| SEARCH OnWEAC |
|---|
By Governor Jim Doyle
There is growing tension in Wisconsin between property taxpayers and the education system.
Instead of communities uniting to build and fund the best schools for their children and grandchildren, education has become a divisive issue, too frequently pitting families with young kids against those struggling to afford higher property taxes.
In my budget, I wanted to help resolve this tension by including a property tax freeze. But unlike the Republican freeze two years ago - which simply amounted to massive cuts in education - my property tax freeze is responsible.
Right now, schools are allowed by law to have a modest increase in their spending - less than three percent a year - that covers everything from the rising costs of employee salaries to increasing heating costs to new textbooks. My plan picked up all the increased costs of schools for the next two years so that property taxpayers could have their taxes frozen, but schools wouldn't have to cut their programs.
This was also the right thing to do because in the previous budget, an historic $3.2 billion budget deficit caused the state to have to cut back its share of education spending. This time around, I made deep cuts elsewhere in the budget so that we could make education the priority, providing an additional $850 million in state support for our schools. That investment fulfills the state's obligation to pay two-thirds of the cost of each child's education and allows for a responsible property tax freeze.
But unfortunately, Republicans approached this budget with a whole different set of priorities.
Instead of making education the first priority - as I did in my budget - Republicans left it for last. And by the time they got around to education, they had given away so much to special interests that there wasn't anything left to adequately fund our schools. The result is that to achieve their property tax freeze, they want schools to cut the amount they can spend educating our kids by more than $350 million.
On top of that cut, Republicans also cut more than $50 million in support for smaller classes, school transportation, four-year-old kindergarten, and school breakfast programs. All told, it represents the largest education cut in decades.
Their proposal to cut state support for education would force school districts to choose between a massive property tax increase or laying off thousands of teachers, raising class sizes, and cutting programs from music to athletics. Just yesterday, the Wisconsin Association of School Boards released a study which shows the Republican budget proposal would mean layoffs for more than 4,700 teachers.
If schools had to cut starting in September, they would have to pay millions of dollars in unemployment compensation to lay off teachers that have already been hired - taking even more money out of the classroom and away from our kids' education.
Republicans know full well that schools can't sustain these kinds of cuts, and the only real option for most communities would be to raise property taxes. The fact is, this Republican budget is a cruel hoax on the taxpayers of this state - forcing them to choose between higher taxes and drastic cuts to education. That's a false and unfair choice - one that could be avoided if the state meets its commitment to help pay for local schools as I proposed in my budget.
Republicans say there isn't enough money to invest in education. But that's only because they weren't willing to stand up to the special interests, and make education the priority.

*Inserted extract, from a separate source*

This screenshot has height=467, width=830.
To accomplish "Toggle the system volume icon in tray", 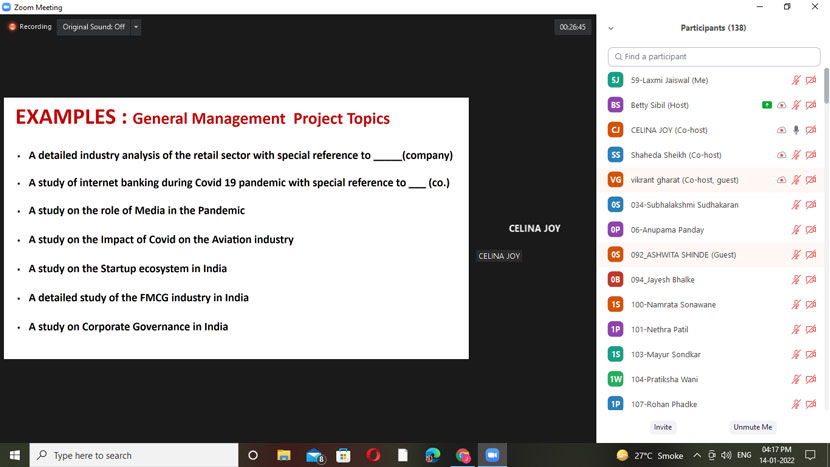I will tap(725, 455).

Anyone could have seen this coming. Week after week, Republicans were canceling their public budget meetings, and instead would meet with special interest groups in private. Then, last week, they held one marathon meeting in the middle of the night, spending millions of taxpayer dollars on giveaways to special interests - and then passing huge education cuts.
The Republican budget is a case study in missed opportunities and misplaced priorities. In their budget, special interests win while kids and taxpayers lose.
There is no better example of this special interest budgeting than the budget for transportation.
My budget included a robust transportation program - more than $4.2 billion of roadbuilding over the next two years. But not even that would satisfy Republicans, who put more than $200 million more into the Transportation Fund that could have been used for schools and real property tax relief.
Not only that, Republicans added more than $40 million in pork barrel projects earmarked exclusively for their own districts. It is a clear sign that Republicans are far more interested in scoring political points than they are in being fiscally responsible or supporting education.
Our kids should be our first priority - they shouldn't be the ones on the chopping block, and the budget shouldn't be balanced at their expense. I will do everything in my power to see that we have a final state budget that fully funds education and freezes property taxes. Those are pretty simple priorities, and I hope the full Legislature reverses course so we can work together to meet them.